TEXT SECTION:

I have no stigma toward signposts, and I don't think it's necessary to rush to delete duplicates.

In fact, I don't even think duplicates should be deleted at all before a user with the 10.000 reputation privilege could — i.e. before 2 days since closure and with a score of -3 or lower. If the post is so abysmal that it warrants immediate deletion it probably should've been closed with some other reason than duplicate.

Leaving the closed duplicate up for a couple days gives the OP the opportunity to review the duplicate targets and possibly edit their question to show why those don't answer their question. This is perhaps a rare occurrence, but nevertheless something we should allow the time for.

With that said, I'm definitely in favor of deleting bad signposts, after some time has passed. However I don't think there is a conclusive answer to:

What is a good signpost?

Duplicates need to be evaluated on a case-by-case basis. There's simply too many variables at play.

COLLECTED DATA:
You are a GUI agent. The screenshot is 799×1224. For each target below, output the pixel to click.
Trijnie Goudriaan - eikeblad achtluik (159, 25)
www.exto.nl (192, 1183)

WRITTEN REQUEST:
List every number that appears in the post about duplicates and signposts, with what each one refers to.

ANSWER BELOW:
- 10.000: the reputation level of the privilege that lets a user delete a duplicate
- 2: the number of days since closure
- -3: the score at or below which a duplicate could be deleted